*EXERCISE TASKS*.
**1.** Reproduce the part of the text on British Museum station starting with "It opened on" and going on through "combine the stations.".
**2.** Carry on the text on British Museum station from the point at which it ends.

It opened on 30 July 1900 with its entrance located near the junction of High Holborn and New Oxford Street. In December 1906, Holborn station opened on the Piccadilly Line less than a hundred yards away. The lack of a direct interchange was due to the intense competition between the rival underground railway companies, but with the amalgamation of the lines under a single management it was decided that it would make more sense to combine the stations.
An underground passageway was initially mooted, but the idea suffered from the complexity of tunnelling between the stations, and the large walking distance it would involve (no-one considered moving walkways at the time). It was decided that a better option would be to add Central Line platforms to Holborn station, replacing British Museum. The latter station was closed on 24 September 1933, with the new platforms at Holborn opening the following day.
British Museum station was subsequently re-used up to the 1960s as a military administrative office and emergency command post, but it is now wholly disused. It can no longer be accessed from the surface and the surface building was demolished in 1989, though it is still visible from passing trains. The (now removed) platform area is currently used by engineers to store sleepers.

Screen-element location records
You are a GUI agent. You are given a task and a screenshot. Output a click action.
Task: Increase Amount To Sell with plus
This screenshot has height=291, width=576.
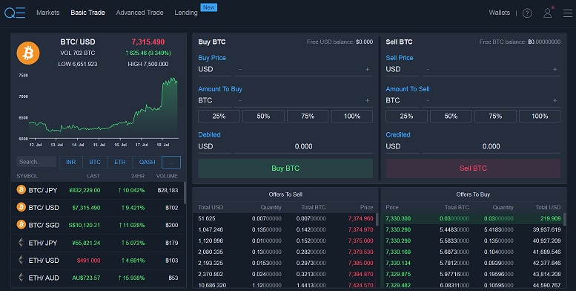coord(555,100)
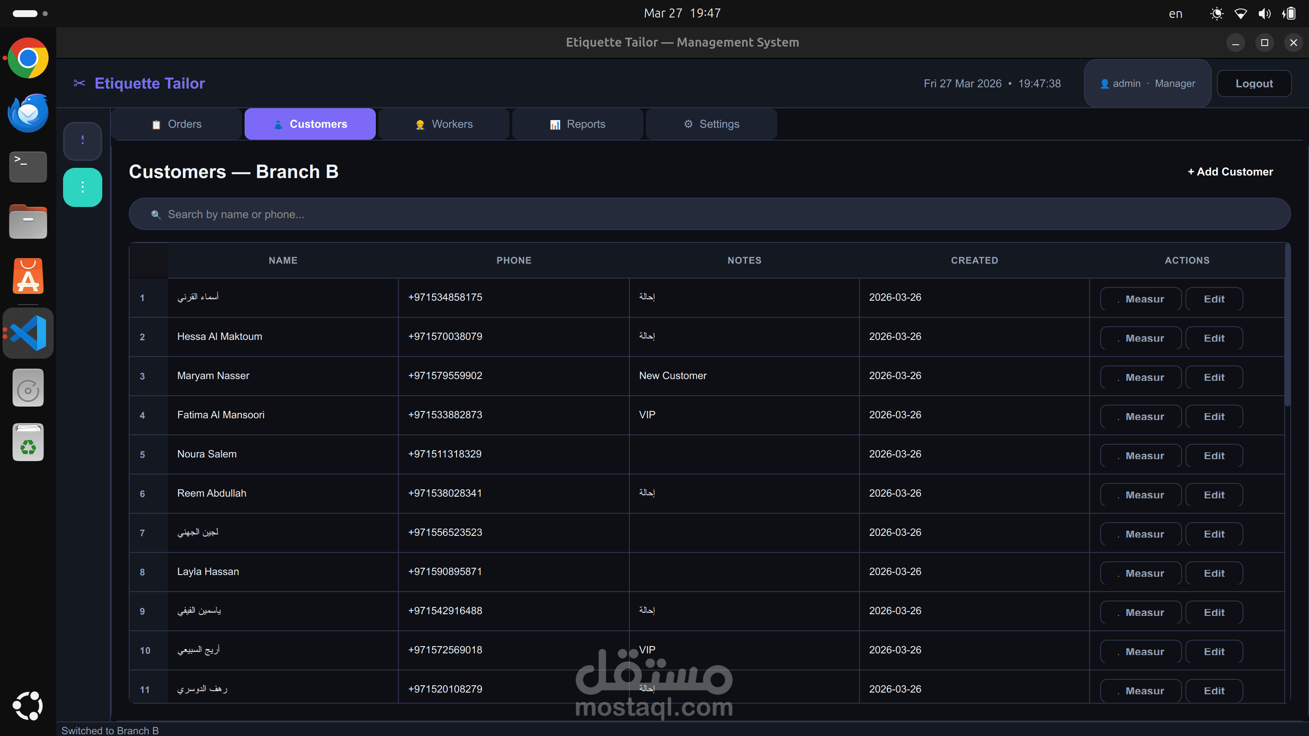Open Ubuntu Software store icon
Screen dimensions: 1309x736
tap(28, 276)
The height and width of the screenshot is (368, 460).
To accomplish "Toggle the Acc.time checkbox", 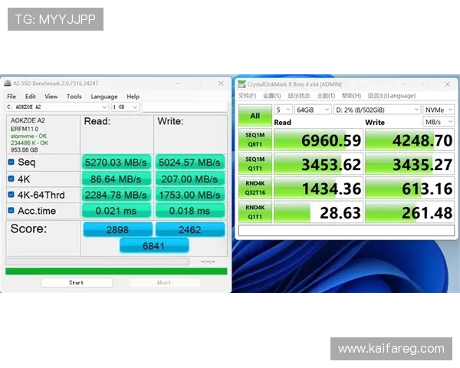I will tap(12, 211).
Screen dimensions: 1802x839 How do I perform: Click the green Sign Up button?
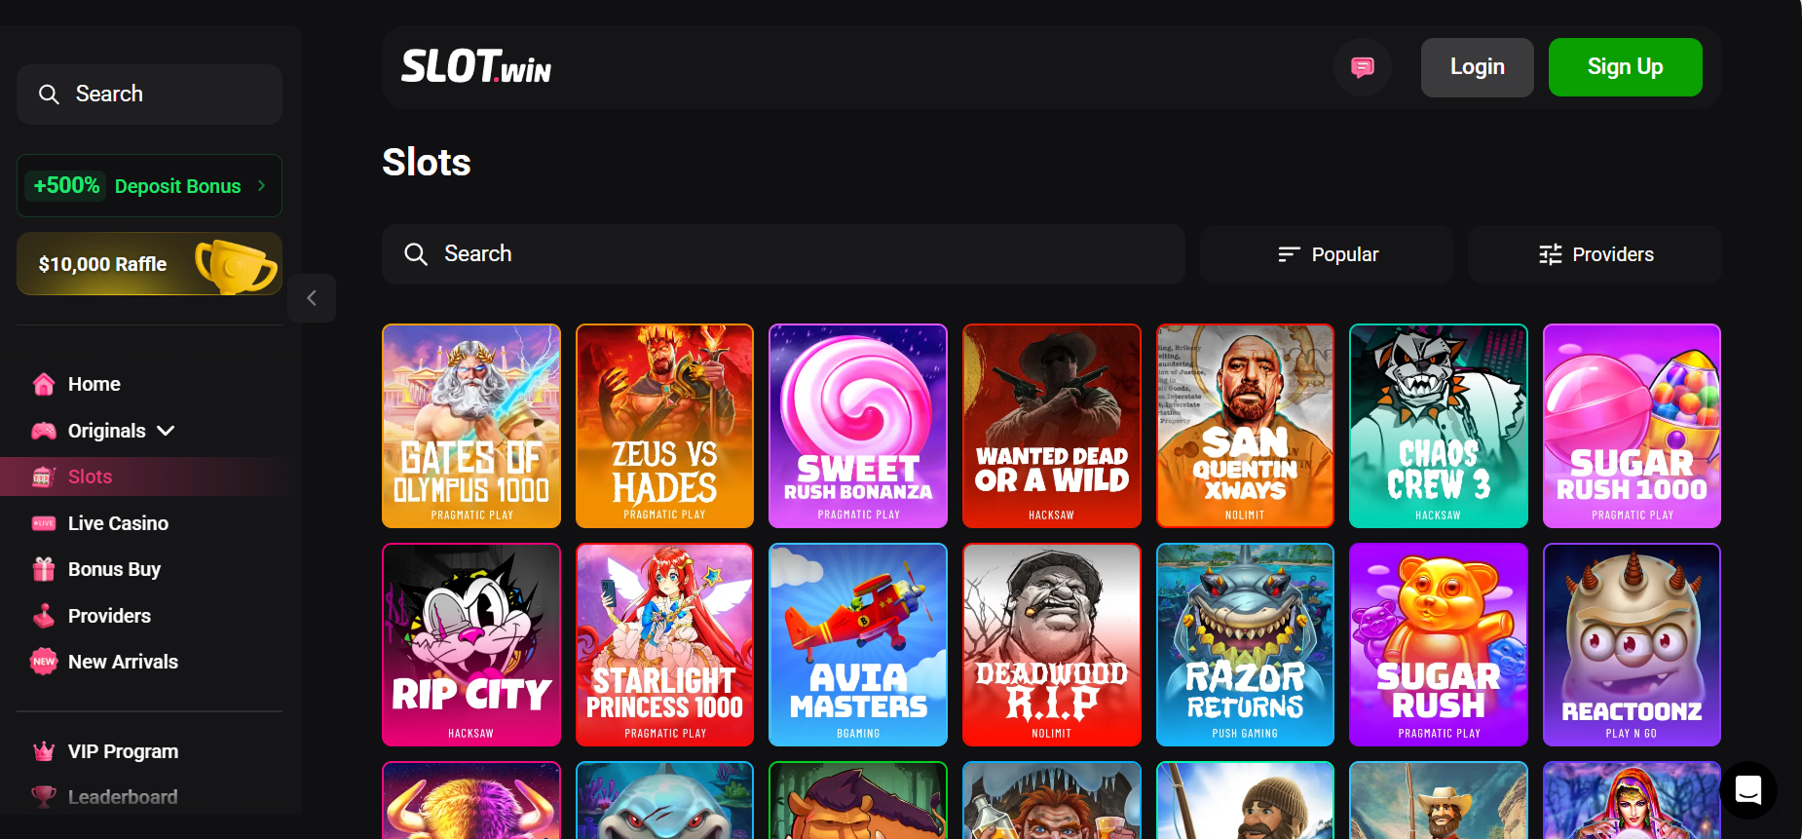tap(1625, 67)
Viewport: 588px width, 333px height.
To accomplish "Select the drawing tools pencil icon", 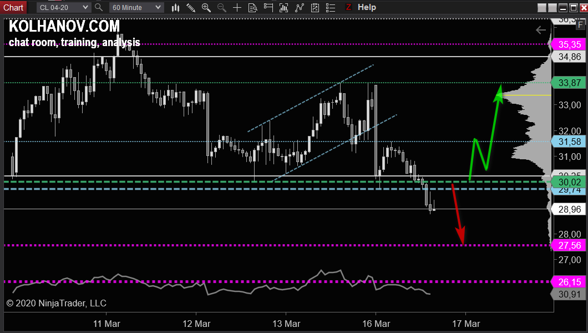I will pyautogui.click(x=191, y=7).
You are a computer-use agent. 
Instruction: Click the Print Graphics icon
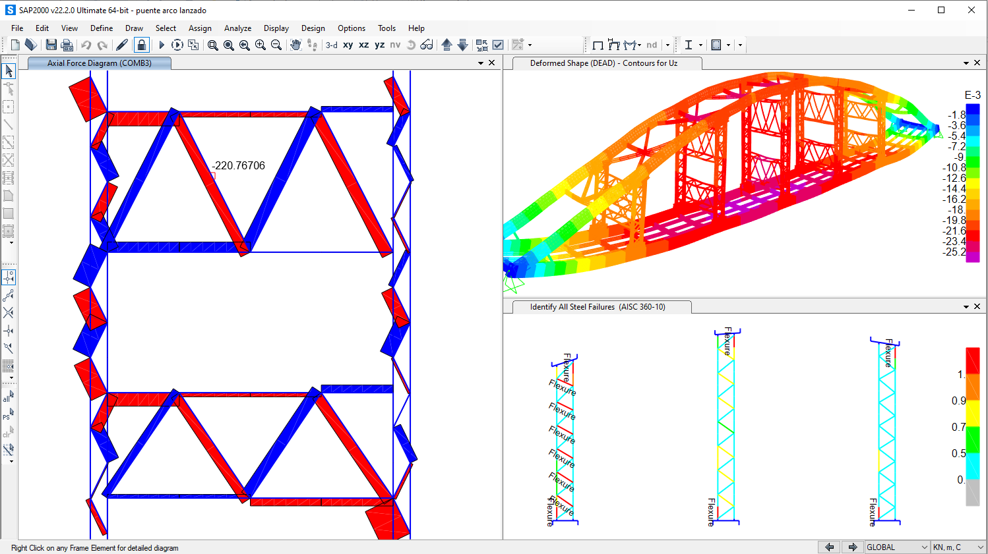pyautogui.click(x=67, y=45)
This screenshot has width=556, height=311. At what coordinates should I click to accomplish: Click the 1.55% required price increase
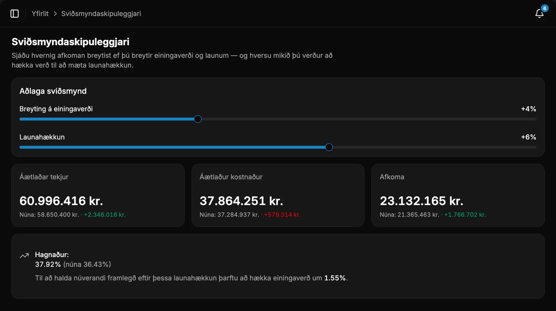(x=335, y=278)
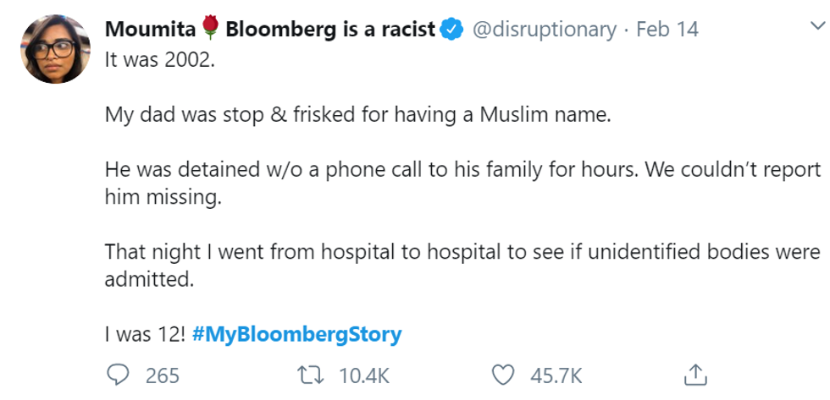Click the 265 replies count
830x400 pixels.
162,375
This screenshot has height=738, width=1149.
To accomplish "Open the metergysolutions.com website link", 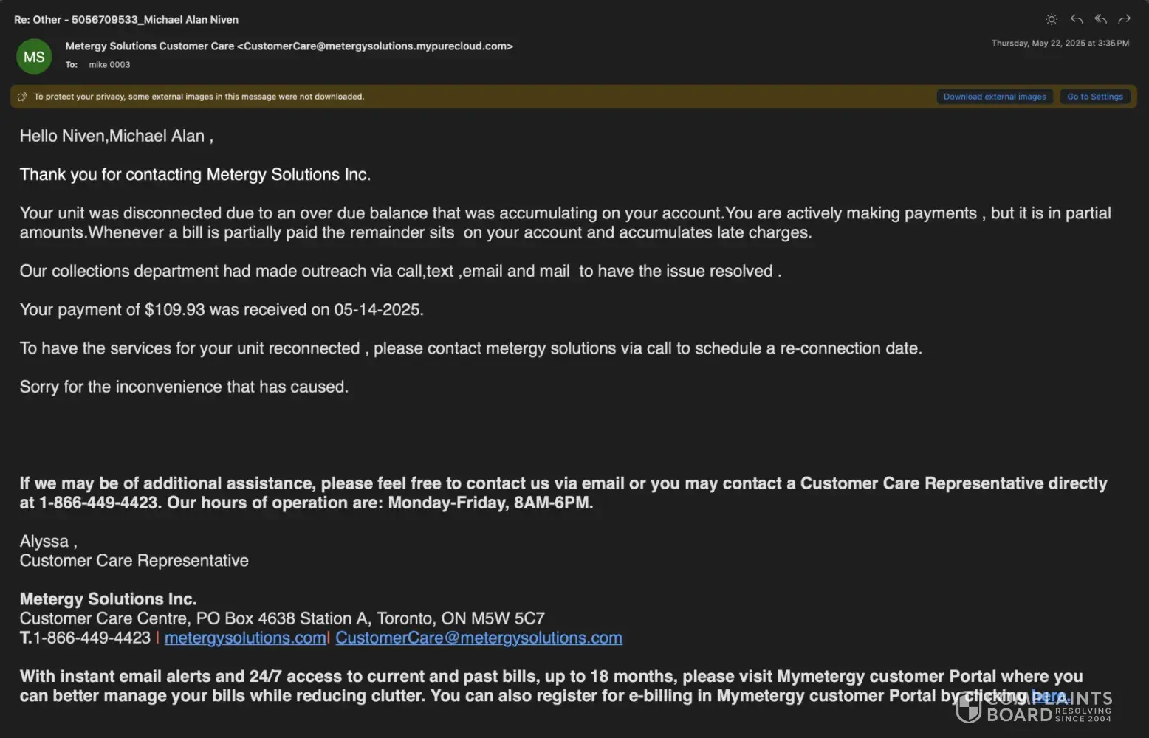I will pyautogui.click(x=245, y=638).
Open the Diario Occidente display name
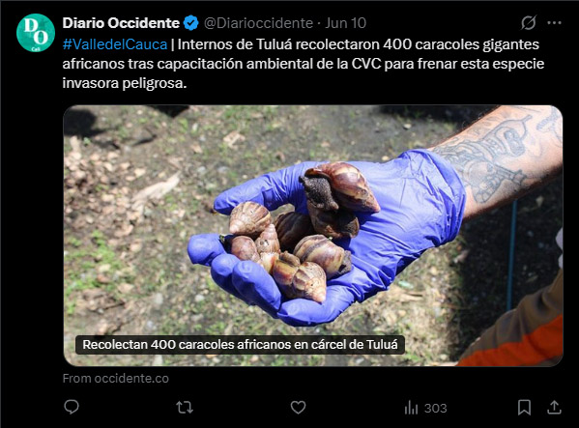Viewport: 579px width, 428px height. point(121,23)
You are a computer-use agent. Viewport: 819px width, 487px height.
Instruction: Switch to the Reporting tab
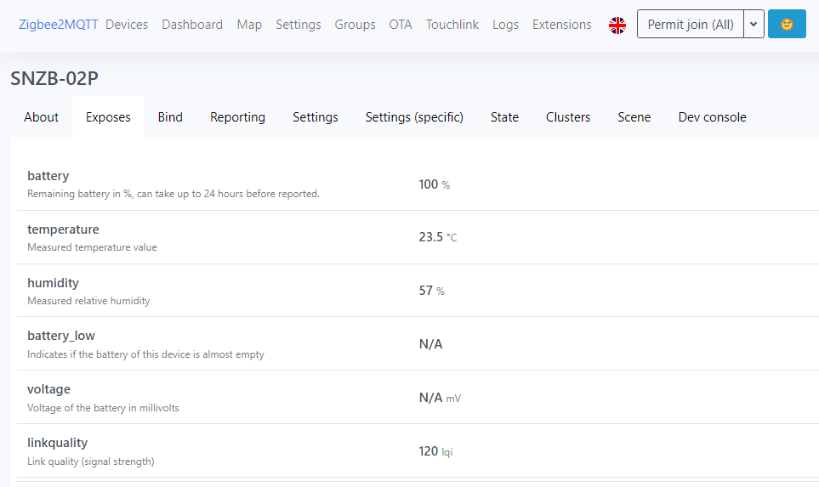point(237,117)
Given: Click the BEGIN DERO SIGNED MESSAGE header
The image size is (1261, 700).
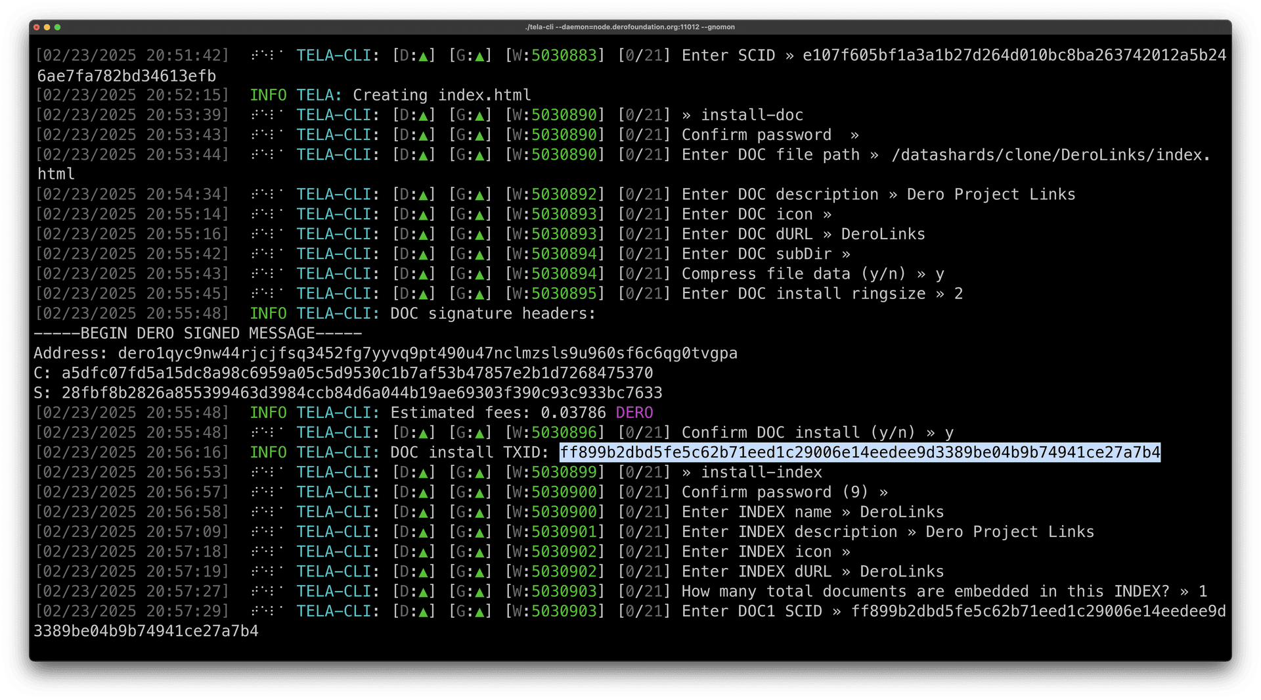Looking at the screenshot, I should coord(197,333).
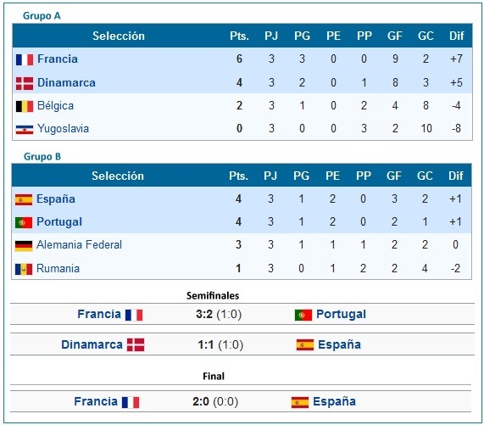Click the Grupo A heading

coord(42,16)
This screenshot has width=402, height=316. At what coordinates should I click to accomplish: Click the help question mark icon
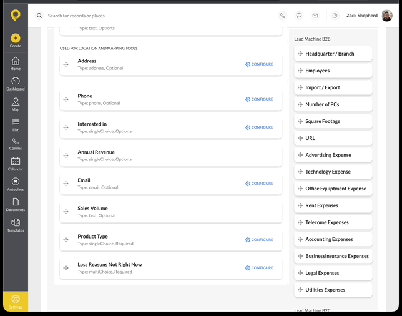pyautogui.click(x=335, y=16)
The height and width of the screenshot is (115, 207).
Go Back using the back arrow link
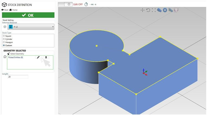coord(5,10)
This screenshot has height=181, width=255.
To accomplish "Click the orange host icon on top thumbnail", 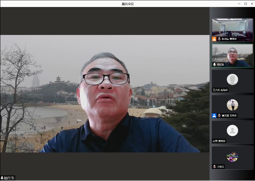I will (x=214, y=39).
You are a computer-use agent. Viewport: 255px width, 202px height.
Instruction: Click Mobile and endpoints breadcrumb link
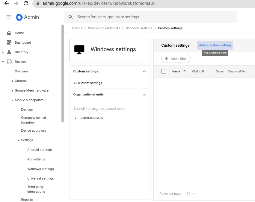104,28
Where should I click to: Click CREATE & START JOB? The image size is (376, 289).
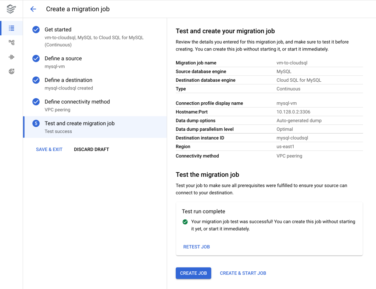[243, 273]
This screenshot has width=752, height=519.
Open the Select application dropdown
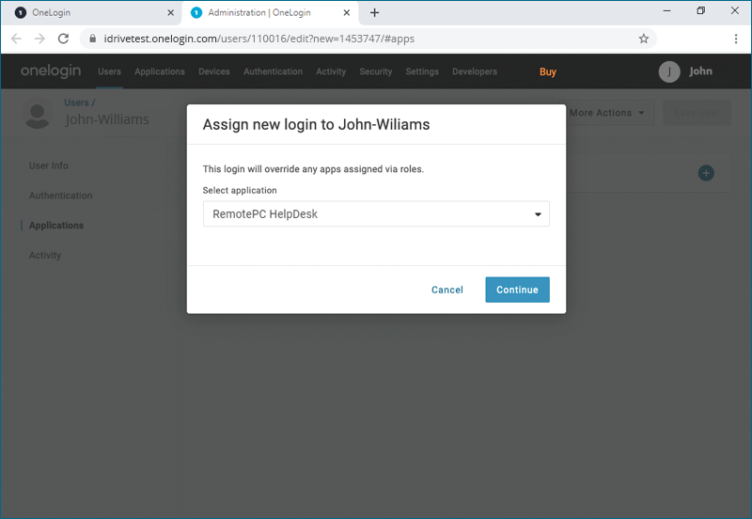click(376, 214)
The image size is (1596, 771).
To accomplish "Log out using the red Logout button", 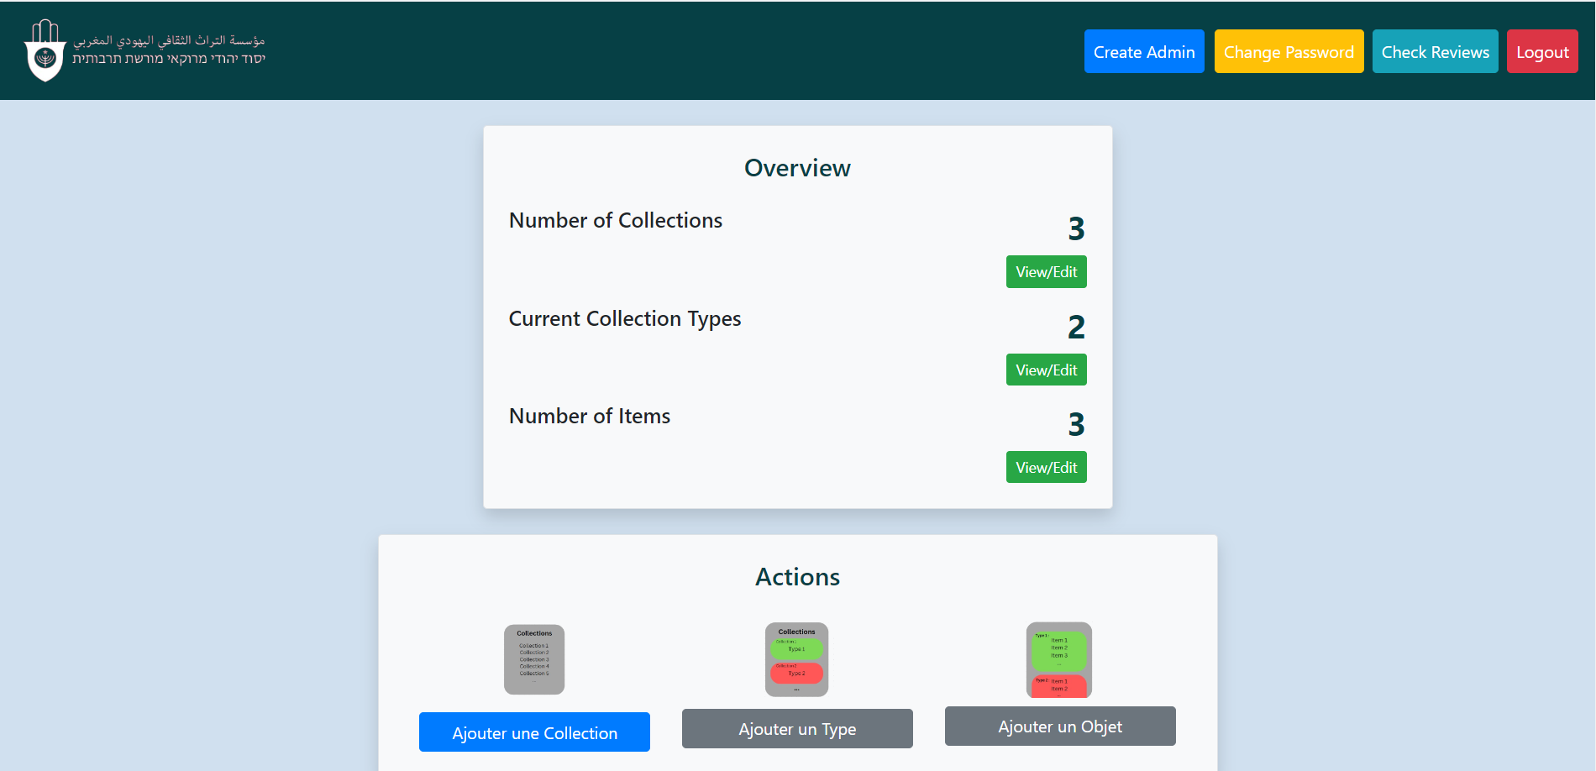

*RESULTS OF THE EXERCISE*.
**1.**
It opened on 30 July 1900 with its entrance located near the junction of High Holborn and New Oxford Street. In December 1906, Holborn station opened on the Piccadilly Line less than a hundred yards away. The lack of a direct interchange was due to the intense competition between the rival underground railway companies, but with the amalgamation of the lines under a single management it was decided that it would make more sense to combine the stations.

**2.**
The station featured in the 1972 horror film "Death Line", about a community of cannibals descended from Victorian railway workers and living in the station. The cannibals venture out at night to snatch travellers from the platforms of operating stations and take them back to their gruesome "pantry" at Museum station. Donald Pleasance stars as the investigating police inspector. When finally cornered, one of the cannibals screams "Mind The Gap!", obviously picked up parrot-fashion from the PA system in the Underground.
It was also involved in a Sherlock Holmes film, as the location reached by a secret tunnel leading from the inside of a Sarcophagus in the British Museum. The villain was finally cornered and forced into a sword duel on the disused platforms. The location was renamed 'Bloomsbury' in the film.